Pour rappel, l’enfant avait été conçue alors que cette dernière avait déjà changé d’état civil. En couple depuis 1999 avec son épouse, elle avait refusé d’adopter sa fille biologique afin qu’on la reconnaisse comme sa mère. La Cour d’appel de Toulouse lui a finalement raison. Selon les propres termes de son avocate, cette décision pourrait faire jurisprudence. Et ce, si l’on considère, d’une part, qu’elle est la première de cette nature en France et en Europe. D’autre part, qu’elle pallie à un manquement juridique en matière de droit de la filiation en ce sens que “le fait d’adopter son propre enfant n’existe pas en droit français.”
L’avis de Maître Dupuy-Chabin, votre avocat en droit de la famille
Les évolutions induites par la loi bioéthique sont une véritable révolution en matière de filiation. Si l’ouverture de la PMA aux couples de femmes et à toute femme célibataire peut heurter les mœurs et les esprits traditionnels, il n’en demeure pas moins que ce nouveau mode de filiation entraînera la mutation du schéma familial classique. En outre, il permettra deux améliorations majeures :
- D’une part, le recours à la GPA, interdite en France, sera en net recul voir complètement désuet. En effet, l’un des deux membres d’un couple de femmes aura désormais la possibilité de recourir à la PMA. Il y aura donc deux femmes présumées pouvoir recourir à ce type de procréation. Si l’un des membres du couple à des difficultés biologiques, l’autre membre pourra alors mettre en œuvre ce dispositif. Cela restera bien entendu moins évident pour les femmes célibataires.

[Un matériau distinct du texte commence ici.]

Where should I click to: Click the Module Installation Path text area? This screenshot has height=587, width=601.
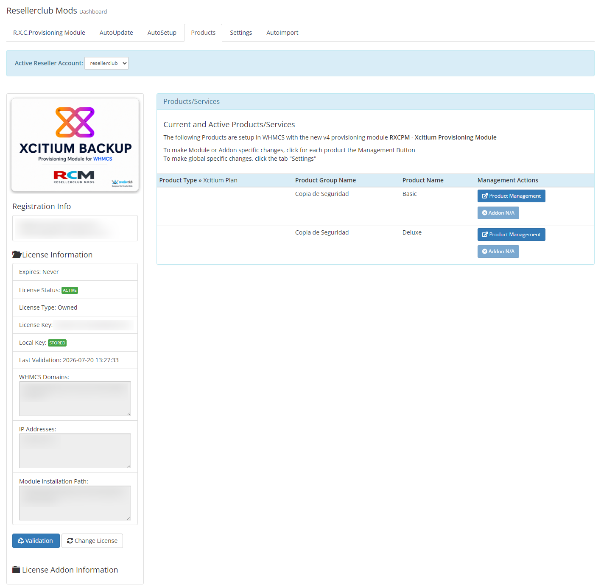[x=75, y=503]
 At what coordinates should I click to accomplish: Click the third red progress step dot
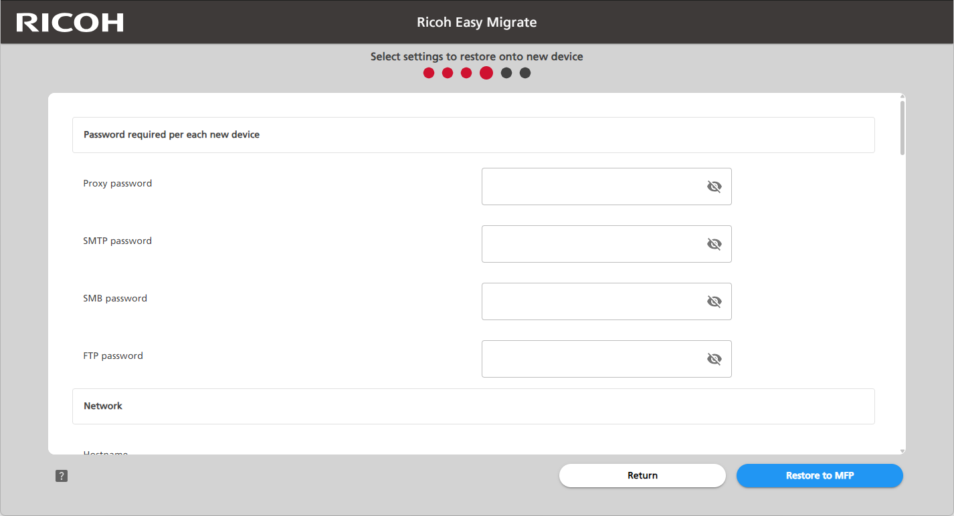click(x=466, y=73)
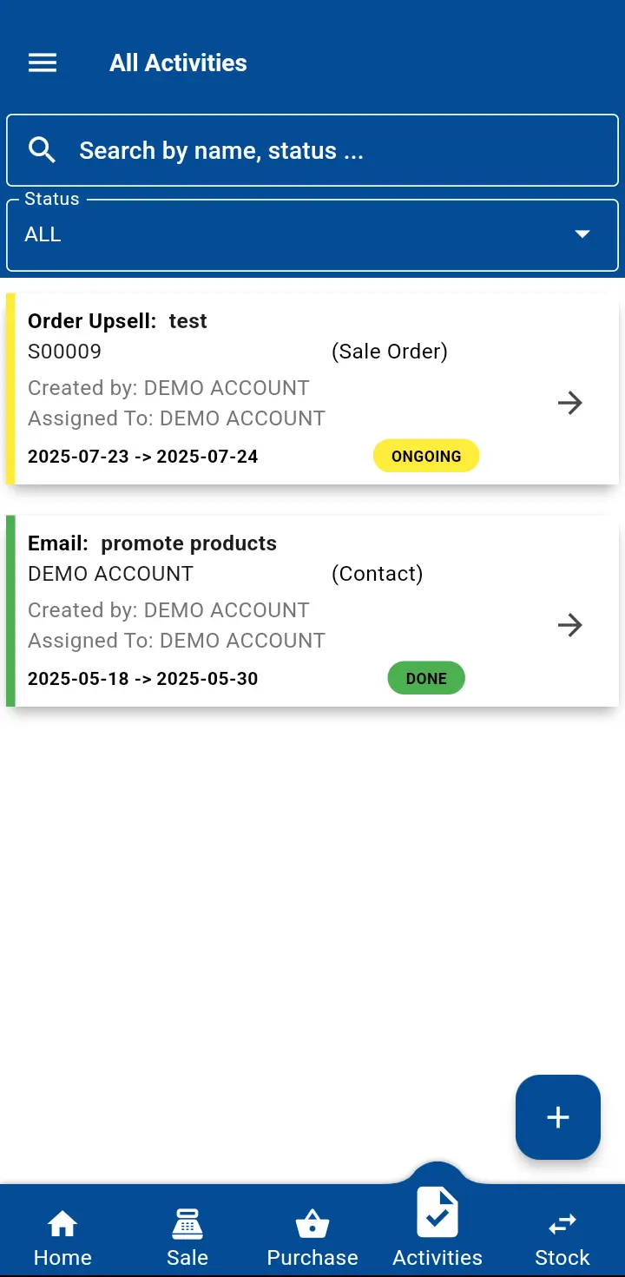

- D’autre part, permettre la déclaration anticipée de volonté, c’est permettre par anticipation la reconnaissance du lien de filiation à la femme n’ayant pas accouché dans un couple de deux femmes ayant eu recours à la PMA. Ceci permet d’éviter que l’enfant ne dispose que d’un seul lien de filiation selon le bon vouloir de la femme qui l’a mise au monde. Entre autres, en cas de rupture du couple. Le projet de parentalité commun est donc reconnu. Il permet d’ouvrir les droits et les devoirs à l’autre parent à l’égard de l’enfant désiré d’un commun accord.